Лидочка присмотрелась — и, точно кто-то повернул картонную тубу калейдоскопа, лица детей вдруг распались на отдельные знакомые черты: смоляные завитки Линдта, улыбка мамочки, квадратный лоб Лужбина, ее собственная ямочка на щеке мальчика, тоже принадлежавшая прежде Галине Петровне, а до этого — кому-то еще, кому-то неизвестному по имени, давно забытому, но все равно родному. Кровь, смешиваясь, толчками застучала у Лидочки в висках, в запястьях, отдаваясь в груди мальчика, розовым ярким светом наполняя девочкины губы и веки, пульсируя сразу в миллионе вен — прошедших, будущих, настоящих.
Это мои внуки, вдруг поняла Лидочка. Все не закончилось. Совсем нет. Все продолжается. Но как же тогда? Но почему же? Она шагнула к окну, словно собираясь постучать, и тотчас у нее за спиной страшно закричала мамочка.
— Не пущу! Нет, не пущу! Барабариска!
Лидочка обернулась.
— Быстрее, — сказал Линдт, — ну же, быстрее.
Что-то билось у него в руках изо всех сил, вырываясь, что-то страшное, не мамочка, нет, но оскалившийся Линдт держал крепко, очень крепко, так что Лидочка почувствовала, как напрягаются под сухой кожей мышцы, как сжимают ее сильные мужские руки и все вокруг наливается светом, смыслом и торжественным плеском. Вода, тяжелая, теплая, текла уже не сквозь — а с нее, давай, давай, быстрее, закричал Линдт, я держу ее, возвращайся, давай, возвращайся, и Лидочка с размаху, двумя руками, ударила по оконному стеклу, так что все вокруг на секунду словно застыло, а потом взорвалось и осыпалось миллионом хрустящих сияющих осколков, и она побежала вслед за смеющимися детьми назад, по комнатам — теперь совершенно живым, полным прекрасных людей, дружелюбных собак и старой добродушной мебели. Все сильнее пахло мастикой, яблочным пирогом и можжевеловыми ветками, и все стремительнее приближался свет — ослепительный, плотный, молочный, полный такой радости, что Лидочка засмеялась тоже, а свет все приближался, пока не ударил ее по лицу сильной горячей ладонью, и еще раз. И еще раз. И еще.
— Ну же! — совсем близко, прямо над ухом, закричал Лужбин.
— Ну же, девочка, давай!
И Лидочка очнулась.
Лужбин стоял над ней на коленях, и лицо у него — даже не бледное, синеватое — прыгало, ходило ходуном: дрожали перекошенные губы, подбородок, дергалась изуродованная тиком щека.
— Ты, — сказал он, словно не узнавая, не веря, что Лидочка вернулась, что она вообще могла попытаться уйти. Ты…

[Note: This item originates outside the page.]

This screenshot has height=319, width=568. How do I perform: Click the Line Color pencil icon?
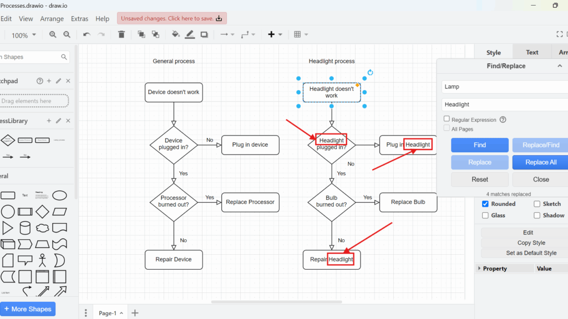(x=190, y=34)
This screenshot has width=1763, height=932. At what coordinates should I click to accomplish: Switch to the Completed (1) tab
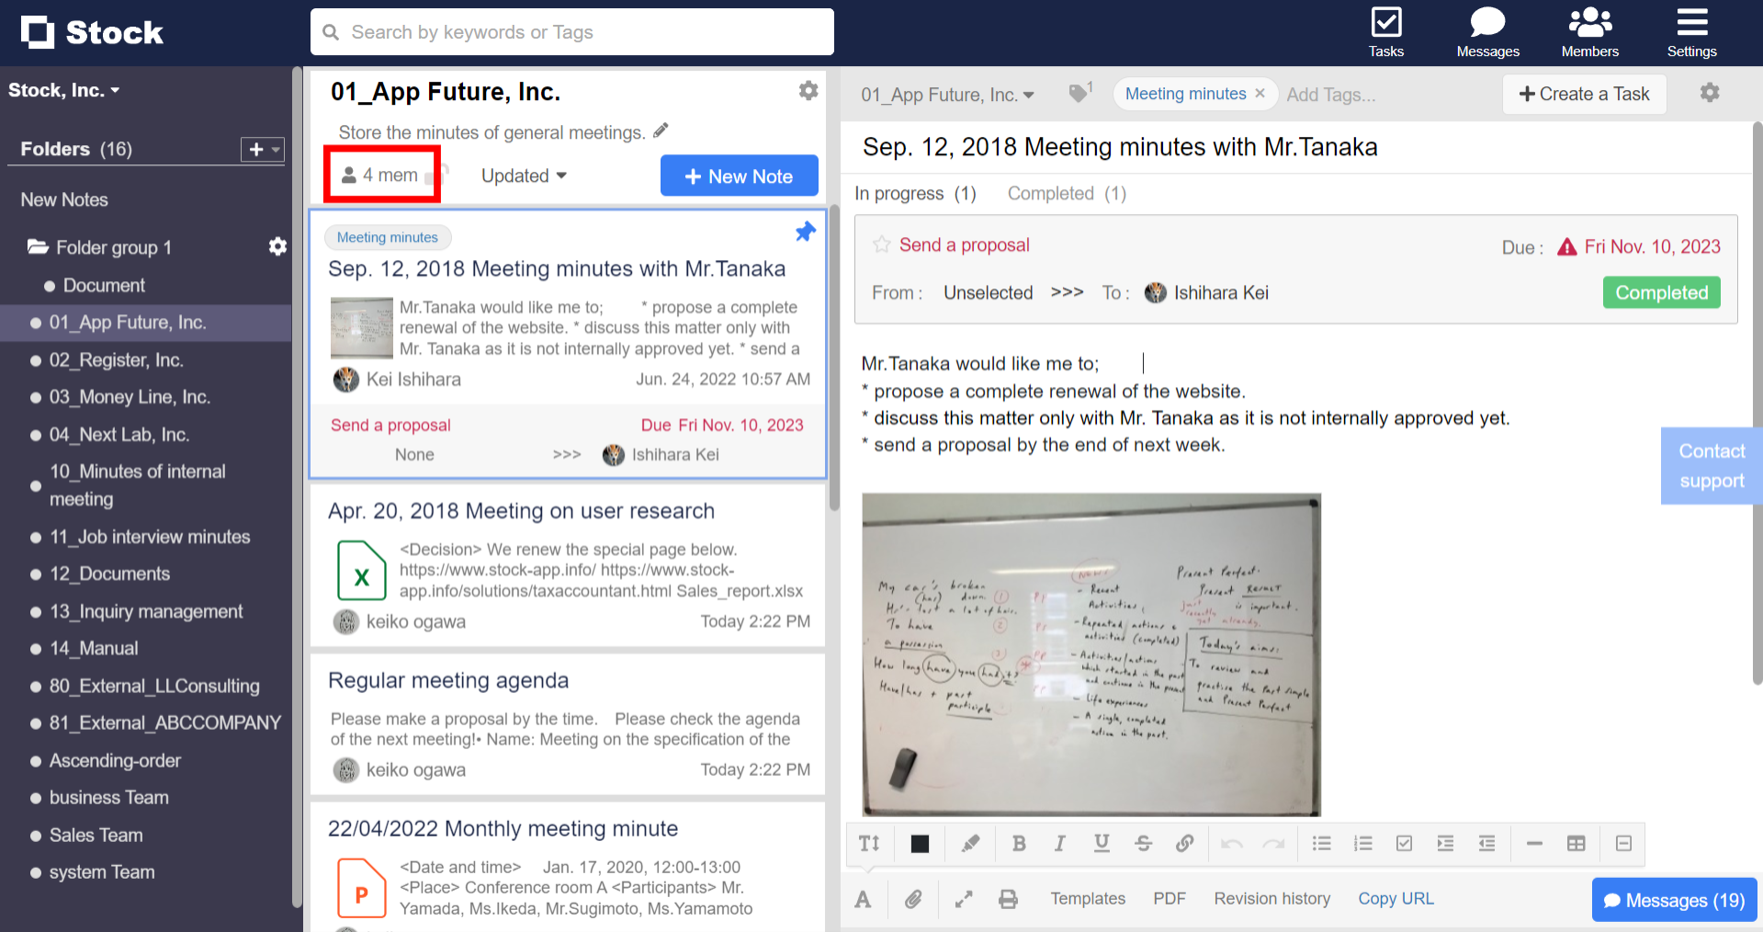coord(1066,193)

Лидочка хотела ответить, но губы не слушались, шелестели, шелестела, уносясь в сток, полная ее крови вода, и отчего-то было очень больно спине, а еще несильно, но длинно ныли щиколотки и запястья, крепко стянутые распущенной на бинты простыней, какой все-таки молодец, умница. Ваня. Догадался. Спас… Спас… Спасибо.
Лужбин наклонился, пытаясь расслышать, и Лидочка, изо всех сил напрягая голос, прошептала — я… Я… Хочу…
— Что ты хочешь, Лидушка? — Лужбин приподнял ее за плечи. — Попить? Водички, может? Сейчас скорая приедет, потерпи, родная. Сейчас уже. Прямо сейчас.
Лидочка упрямо мотнула головой и наконец закончила.
— Я хочу остаться, — твердо выговорила она и сама удивилась, потому что никогда в жизни не говорила так, и никогда в жизни ничего для себя не хотела, не смела, а оказалось, что это так просто, надо всего-навсего набрать полную грудь воздуха и сказать. Просто сказать.